It's what's going to happen, though.  We're going to get Navani Kholin XVIII telling a first-generation Kandra that she's "just as native" as any Kandra.  We're going to see everything unique and interesting about Scadrial get commodified, made extinct, enslaved, exploited, trafficked, forgotten, or repurposed.  Because that's what they did to Roshar.  That's what Navani and Jasnah did to Roshar.  That's what the good guys, the honorable faction, of the Rosharan system, do.  None of what I describe is appreciably worse than what has already been done on Roshar, it's just that we never had a bunch of books to learn to care about the Listeners and the Spren in the way that we had for the Scadrians.

Slavery is no stranger to Rosharan societies.  Navani herself is innovating new ways to subordinate Spren to her whims and the material needs of humanity, and she's one we're supposed to be rooting for.

The Lord Ruler oppressed the Skaa for so, so long.  A millennia.  It has only been about three or four centuries that the Skaa have been free since then, that the Terris have not been selectively trafficking and breeding themselves just to stay alive.  And the Set, serving Bavadin, do the same thing with the ones they take.  Because that is what happens when outside Shards take an interest in Scadrial.

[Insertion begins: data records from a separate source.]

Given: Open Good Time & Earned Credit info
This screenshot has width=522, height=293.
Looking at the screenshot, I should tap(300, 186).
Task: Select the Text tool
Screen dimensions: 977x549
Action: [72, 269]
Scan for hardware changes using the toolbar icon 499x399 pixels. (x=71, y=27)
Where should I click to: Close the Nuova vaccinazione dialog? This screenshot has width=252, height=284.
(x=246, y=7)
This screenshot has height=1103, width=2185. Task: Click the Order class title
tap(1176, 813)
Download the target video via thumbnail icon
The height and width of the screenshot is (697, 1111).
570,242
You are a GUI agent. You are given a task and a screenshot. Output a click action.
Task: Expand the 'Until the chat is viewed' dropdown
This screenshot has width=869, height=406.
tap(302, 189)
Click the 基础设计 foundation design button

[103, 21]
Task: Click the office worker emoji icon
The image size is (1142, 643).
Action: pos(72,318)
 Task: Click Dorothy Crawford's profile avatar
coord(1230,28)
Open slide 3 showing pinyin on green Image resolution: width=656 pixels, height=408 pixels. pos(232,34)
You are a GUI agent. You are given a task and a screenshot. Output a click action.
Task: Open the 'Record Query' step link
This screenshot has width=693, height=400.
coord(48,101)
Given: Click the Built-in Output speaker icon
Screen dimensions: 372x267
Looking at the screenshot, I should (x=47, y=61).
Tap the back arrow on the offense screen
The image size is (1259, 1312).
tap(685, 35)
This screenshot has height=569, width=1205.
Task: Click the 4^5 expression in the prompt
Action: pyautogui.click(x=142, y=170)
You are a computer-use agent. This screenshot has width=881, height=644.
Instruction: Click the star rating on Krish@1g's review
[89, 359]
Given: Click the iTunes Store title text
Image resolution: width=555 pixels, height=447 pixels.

One can only hope that Scadrians are not interfertile with non-Scadrian humans, or else... eugh.  No way is anybody going to let them have reproductive autonomy, not when Feruchemy and Allomancy are genetically passed and the need to oppose Retribution is so great.  The Terris will probably go back to how they were in the times of the Lord Ruler, as will the Skaa.

And, honestly?  That's probably going to utterly break Kelsier and Harmony... especially Harmony, considering Tindwyl...  That's probably how we get Discord and why they will love him for it.

Because the Scadrians rejected Bavadin.  They rejected Autonomy, and stayed true to Harmony.  True to Ruin and Preservation.  And you can't reject Autonomy in favor of Harmony without repercussions, without an exploration of what it means to choose Harmony.

The Scadrians will, I predict, accept the Rosharans, as the Listeners and Spren did.  And they will end up just as the Listeners and Spren have.  Because they must.  Because it is the right thing to do.  Because the Rosharans in question are refugees, and that is worth everything.  The worth of a world, of a society, of a people, is in how they treat such.  To not accept the Rosharans would be to lose something irreplaceable and eternal.  Something worth more than freedom, more than autonomy, more than life, more than the world.  

For what shall it profit a man if he shall gain the whole world, and lose his soul?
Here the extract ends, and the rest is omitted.